MATERIALS AND METHODS
We identified 10 patients who were diagnosed with and treated for clear cell chondrosarcoma between January 1996 and December 2014. One patient was excluded due to insufficient clinical data. We then reviewed their data regarding age, gender, symptom onset, tumor location, initial imaging diagnosis, and associated previous treatment. We examined the errors of surgeons and pathologists with respect to patient and tumor characteristics. We also analyzed treatment delay, time to local recurrence, metastasis, follow-up duration, and the oncologic outcome.
RESULTS
The initial presumptive diagnosis based on MRIs for all 9 patients was benign bone tumor. Among 8 patients who underwent inappropriate procedure, half of them were diagnosed as clear cell chondrosarcoma immediately after the curettage. As for the remaining 4 patients, the surgeon did not send any tissue samples to a pathologist for a definite diagnosis in three patients and a pathologist made an incorrect diagnosis in one patient. We performed an appropriate surgery on all patients with a wide surgical margin. The average treatment delay was 27 months (range, 0-127 months), and the average follow-up duration was 65 months (range, 13-164 months). One patient had local recurrence after 12 months. Metastatic disease developed in 2 patients with a median time to definitive treatment of 24 months (12-37 months). Ten-year overall survival of patients with clear cell chondrosarcoma was 78%, and two patients died due to disease progression.
CONCLUSION
Misdiagnosis of clear cell chondrosacroma as a benign bone tumor is not uncommon, even for experienced orthopaedic oncologists, resulting in definite curative surgery without biopsy. An inappropriate primary treatment may increase the risk of local recurrence and metastasis. Therefore, a proper subsequent surgery is mandatory for patients with clear cell chondrosarcoma who received inadvertent curettage.

Keyword

clear cell chondrosarcoma; benign bone tumor; misdiagnosis; inadvertent curettage

MeSH Terms

Biopsy
Chondroblastoma
Chondrosarcoma*
Curettage
Diagnosis
Diagnostic Errors
Disease Progression
Follow-Up Studies
Giant Cell Tumors
Humans
Magnetic Resonance Imaging
Neoplasm Metastasis
Recurrence
Surgeons

Figure

  • Figure 1 A 58-year-old man with left knee pain that developed 4 days ago after a slip down (case No. 5). (A) Initial plain radiograph shows a well marginated benign-looking bone lesion at the distal femur epiphysis. (B, C) Sagittal and axial T1 weighted images show intraosseous bone lesion with subtle cortical involvement. Initial presumptive diagnosis based on images was giant cell tumor. (D) Incisional biopsy revealed a typical feature of clear cell chondrosarcoma, which showed a clear cell, with a large, extensive cytoplasm with distinct cell boundary (H&E, ×100). (E) Wide excision and reconstruction using tumor prosthesis were performed.

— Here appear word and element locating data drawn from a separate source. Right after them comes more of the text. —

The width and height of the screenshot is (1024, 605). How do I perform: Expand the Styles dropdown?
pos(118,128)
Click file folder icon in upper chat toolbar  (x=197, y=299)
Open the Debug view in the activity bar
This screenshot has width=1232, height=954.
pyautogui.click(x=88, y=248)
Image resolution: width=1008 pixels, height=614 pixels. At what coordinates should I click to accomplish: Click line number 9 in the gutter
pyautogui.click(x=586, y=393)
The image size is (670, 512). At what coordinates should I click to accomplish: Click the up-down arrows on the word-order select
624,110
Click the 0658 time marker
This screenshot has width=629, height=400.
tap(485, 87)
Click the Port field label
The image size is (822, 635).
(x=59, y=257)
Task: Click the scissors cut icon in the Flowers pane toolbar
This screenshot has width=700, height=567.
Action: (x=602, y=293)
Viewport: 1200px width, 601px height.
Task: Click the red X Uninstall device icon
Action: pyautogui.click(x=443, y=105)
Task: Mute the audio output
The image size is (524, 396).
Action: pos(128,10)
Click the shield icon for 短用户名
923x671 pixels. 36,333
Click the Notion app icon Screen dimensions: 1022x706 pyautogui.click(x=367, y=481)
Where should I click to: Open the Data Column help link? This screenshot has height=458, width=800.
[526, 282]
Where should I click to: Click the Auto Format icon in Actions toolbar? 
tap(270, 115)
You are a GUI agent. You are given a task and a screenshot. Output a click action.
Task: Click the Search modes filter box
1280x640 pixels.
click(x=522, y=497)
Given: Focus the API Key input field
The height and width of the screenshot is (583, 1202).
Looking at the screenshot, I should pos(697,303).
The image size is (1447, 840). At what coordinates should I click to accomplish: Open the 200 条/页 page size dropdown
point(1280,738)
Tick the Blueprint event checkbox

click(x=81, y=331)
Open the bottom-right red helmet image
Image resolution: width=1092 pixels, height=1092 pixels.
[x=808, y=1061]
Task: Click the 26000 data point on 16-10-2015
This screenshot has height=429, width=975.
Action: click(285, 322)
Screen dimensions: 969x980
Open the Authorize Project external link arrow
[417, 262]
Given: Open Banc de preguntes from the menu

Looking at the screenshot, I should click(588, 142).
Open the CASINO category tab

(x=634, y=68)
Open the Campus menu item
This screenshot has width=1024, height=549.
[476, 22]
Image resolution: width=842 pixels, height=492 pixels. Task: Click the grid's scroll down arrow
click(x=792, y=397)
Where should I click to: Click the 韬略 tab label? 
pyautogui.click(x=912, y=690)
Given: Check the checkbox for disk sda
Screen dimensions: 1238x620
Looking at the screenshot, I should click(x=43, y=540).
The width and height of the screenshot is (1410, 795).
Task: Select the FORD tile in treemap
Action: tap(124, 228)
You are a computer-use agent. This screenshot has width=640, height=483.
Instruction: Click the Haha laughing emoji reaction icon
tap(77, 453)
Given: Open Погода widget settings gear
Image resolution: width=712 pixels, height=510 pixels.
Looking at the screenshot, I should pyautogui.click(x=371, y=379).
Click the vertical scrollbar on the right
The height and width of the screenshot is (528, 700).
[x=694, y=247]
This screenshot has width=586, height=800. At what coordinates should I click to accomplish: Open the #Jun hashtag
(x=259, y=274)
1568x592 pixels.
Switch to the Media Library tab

  • Figure 2 A 32-year-old man with right wrist pain (case No. 3). (A) Initial plain radiograph shows well-marginated benign looking bone lesion at the distal ulna. (B) Coronal enhanced T1 weighted image shows intraosseous bone lesion with subtle cortical involvement. Initial presumptive diagnosis based on image was a giant cell tumor. (C) Curettage and bone cementing were performed. (D) Specimen revealed that the diagnosis was clear cell chondrosarcoma (H&E, ×400). (E) Wide excision and reconstruction using overlapping allograft were performed. To enhance the forearm function of the patient, we used an allograft reconstruction instead of resection only.

  • Figure 3 An 8-year-old girl with left shoulder pain (case No. 7). (A) Initial plain radiograph shows bone lesion at the left scapula. (B) Axial T2 weighted image shows a bone lesion with subtle cortical involvement. Initial presumptive diagnosis based on images was chondroblastoma. (C) Curettage and bone graft was performed at referral hospital. Diagnosis was clear cell chondrosarcoma. (D) Wide excision and reconstruction using pasteurized bone with bone cement was performed at our hospital. (E) Postoperative 3-month plain radiograph shows the reconstructed scapula using pasteurized autograft. (F) Postoperative 6-year plain radiograph shows total resorption of the pasteurized bone with deformed shoulder joint. However, she has continuously been disease free with no disease relapse.